Okay, pause. Why does that one word still make me want to laugh and swoon at the same time? It short-circuits my brain and drops me back into that first study session, the one where he sat next to me pretending to be cool but kept tapping his pencil so hard it broke in half.

“Absolutely,” I say, and my hand finds his so easily it’s embarrassing. His fingers wrap around mine, warm and steady, and for a second I forget every single thing I worried about—awkward silences, saying the wrong thing, what if this is a disaster.

Instead, I stand there, holding his hand, and all I can think is: If this is what starting over feels like, maybe I’m actually ready.

I say goodbye to Callie and she looks up from her phone. “Jameson gave my number to some guy who asked if I like ramen?”

Jaxon and I both start laughing, but we leave anyway. “How many people do you think Fork Guy texts in a day?”

Jaxon laughs. “I don’t think we want to know.”

We driveup to Kerry Park, a tiny lookout with the biggest view of Seattle. The sky’s got that watercolor thing going on—pink bleeding into orange, orange melting into lavender, the sun sliding down behind the Space Needle like it’s trying to photobomb every picture. Down below, the city lights flicker on one by one, and off to the east, Mount Rainier sits, majestic and quiet, like it’s in on our secret.

Jaxon parks his dad’s old pickup under a tree that’s probably seen more make-out sessions than a campus dorm. The truck looks every bit its age—dings, scratches, a “Seattle FD” sticker on the bumper.

He hops out, opens my door, and leads me around the back. The old red Ford’s bed is scattered with a pile of pillows and blankets—it seriously looks like he robbed a home decor aisle. I half expect to find a cheese board and a scented candle back there.

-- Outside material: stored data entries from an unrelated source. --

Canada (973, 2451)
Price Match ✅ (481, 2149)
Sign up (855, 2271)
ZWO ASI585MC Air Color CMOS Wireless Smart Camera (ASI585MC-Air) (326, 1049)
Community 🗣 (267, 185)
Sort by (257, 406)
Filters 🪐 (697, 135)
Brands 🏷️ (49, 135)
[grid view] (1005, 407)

“Damn. Bed and sunsets? Looking to round home plate, aren’t you?” I tease, raising an eyebrow as I kick off my sandals and climb up after him. The metal’s warm, but the air’s cooling, and everything smells like summer—cut grass, city breeze, a hint of Jaxon’s cologne.

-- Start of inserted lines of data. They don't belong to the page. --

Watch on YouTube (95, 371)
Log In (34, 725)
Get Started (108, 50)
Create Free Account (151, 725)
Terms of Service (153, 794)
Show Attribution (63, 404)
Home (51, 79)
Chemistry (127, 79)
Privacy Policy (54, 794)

“Mmm, I’d settle for a base knock,” he says, grinning and patting the spot next to him. His eyes catch the gold in the sunset, all soft and mischievous, daring me to call his bluff.

I flop down beside him, sinking into the pillows. The world feels both huge and impossibly close—the city stretching out in front of us, the sky putting on a private show. The truckbed creaks as we shift, and for a second I wonder what people walking by must think—two kids in a beat-up truck, staring at the sky like it’s the best thing they’ve ever seen.

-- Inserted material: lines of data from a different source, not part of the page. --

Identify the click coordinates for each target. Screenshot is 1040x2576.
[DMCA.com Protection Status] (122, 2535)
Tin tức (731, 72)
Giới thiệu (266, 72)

Jaxon hands me a wildflower he must’ve rescued from the bouquet, and I tuck it behind my ear, feeling a little ridiculous but also weirdly happy. We’re quiet for a minute, listening to the city’s hum. The Space Needle glows against the darkening sky, and I realize my nerves have melted away, replaced by something lighter—something like hope.

If this is what a second first date looks like, with sunsets and pillows and the city below us, I could get used to it.

We curl up under the blanket, city lights flickering on below. A playlist hums softly from the truck’s speakers, mixing old-school jams with random songs Fork Guy probably suggested.

Jaxon pulls out a pizza box—classic move, honestly, nothing says romance like pepperoni and questionable cheese. The scent hits me before the lid’s even open, and suddenly I’m not sure if my stomach’s growling from hunger or nerves. Probably both. I grab a slice and take a giant bite, burning the roof of my mouth like a rookie, but I don’t care. Greasy cheese and tomato sauce mixing with the cool night air—somehow, it’s perfect.